Viajante do Tempo. Parte 1. O Farol.



- Sabe, às vezes eu sinto que não pertenço a este lugar e a este tempo. E é mais do que apenas algumas vezes.

- E tu és, agora, um viajante do tempo?

Ele fez a pergunta, sorrindo.

- Tu também não te sentes, às vezes, fora do tempo e do lugar?

Ele sorriu de novo, de uma maneira engraçada, como se soubesse mais do que estava dizendo ao amigo.

- Sinto, sim.

- Então me entendes, quando eu digo isso... É tão...

Dessa vez, ele ficou pensativo, como se algo mais sério lhe ocorresse.

- Tu não tens ideia do quanto eu te entendo...

***

- Nós não deveríamos estar aqui. Se alguém nos vê...

- Calado! Ninguém vai-nos ver. Nós estamos seguros. Já passa muito da meia-noite.

- E se a polícia aparecer?

- Seremos rápidos. Eu só quero ter certeza de que está realmente aqui.

- E como nós vamos saber?

- Eu vou saber, acredite em mim...

- Está bem.

- Deveria estar por aqui em algum lugar, mas é tão trivial que ninguém jamais notaria. Ou, se o fizerem, nunca teriam uma ideia do que realmente é. Cá está. Eu sabia!

- Pronto. Já achamos, agora vamos embora daqui! É apenas um ‘geocache’!

- É assim que pode parecer, mas é mais do que isso. Não é uma caixa. Vês? Tenho certeza que é um portal.

- O que nós vamos fazer?

- Nada. Não vamos fazer nada. É mais seguro que fique aqui, do jeito que está.

- Achas que há mais?

- Portais?

- Viajantes?

Ele olhou para o jovem de óculos, em silêncio. Seu rosto estava protegido pela sombra, mas houve uma súbita mudança na sua forma de respirar.

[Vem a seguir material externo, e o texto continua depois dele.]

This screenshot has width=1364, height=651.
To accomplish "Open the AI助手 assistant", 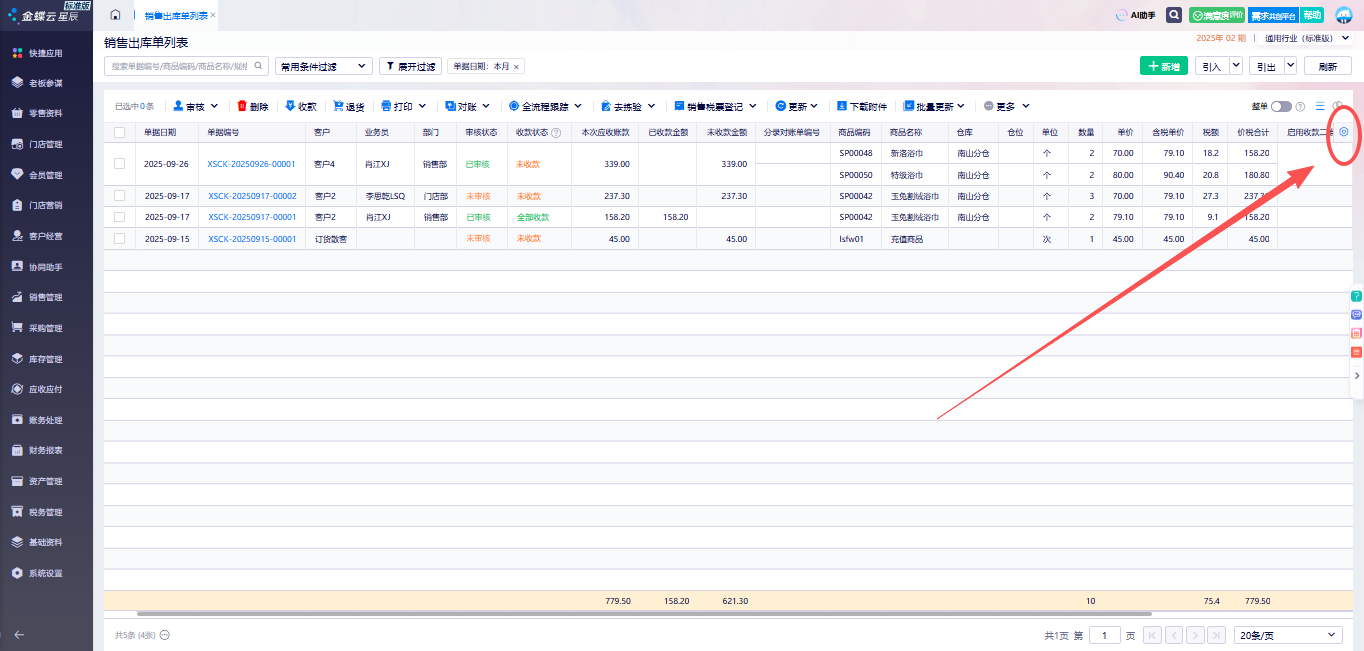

- Vamos sair daqui, agora. Não tarda a amanhecer.

- Espera. Alguém se aproxima. Ouves?

- Rápido! Faz alguns alongamentos. Finge que estamos exercitando.

O som dos passos ficou mais alto. Alguém vinha correndo a caminho do cais e se aproximava de onde eles estavam.

O rapaz de óculos virou-se e descansou a perna no parapeito inferior, esticando-se devagar com as mãos, tentado alcançar os pés, como se estivesse fazendo alongamentos. Seu companheiro segurava um pé com uma das mãos, suportado por uma perna, apenas.

Eles não conseguiam ver se o rosto do corredor recém-chegado, no interior do capuz do casaco de treino escuro, era jovem ou velho, mas pela maneira como ele se movia, podia-se dizer que era um homem atlético. Ele passou pela pista e deu a volta ao redor do farol, voltou ao cais e saiu pelo mesmo caminho que veio, entrando no calçadão. Logo ganhou a rua e desapareceu na escuridão novamente. O som de seus passos foi desaparecendo ao longe.

Os dois homens se entreolharam, aliviados.

- Essa foi por pouco!

- Que nada! Pare de ter tanto medo de tudo. Vamos voltar. Já tivemos mais que o suficiente esta madrugada.

Eles saíram rapidamente para onde o jipe ​​estava estacionado e entraram, não sem antes olharem a volta.

Não viram o homem vestindo um casaco de treino, escuro e com capuz, parado do outro lado da área do estacionamento, protegido da vista, pela penumbra.

Assim que o carro saiu, ele atravessou o parque e voltou a se aproximar do farol, correndo...

***

Os dois chegaram em casa em alguns minutos, já que não havia tráfego àquela hora da manhã. Ainda tinham algumas coisas para discutir.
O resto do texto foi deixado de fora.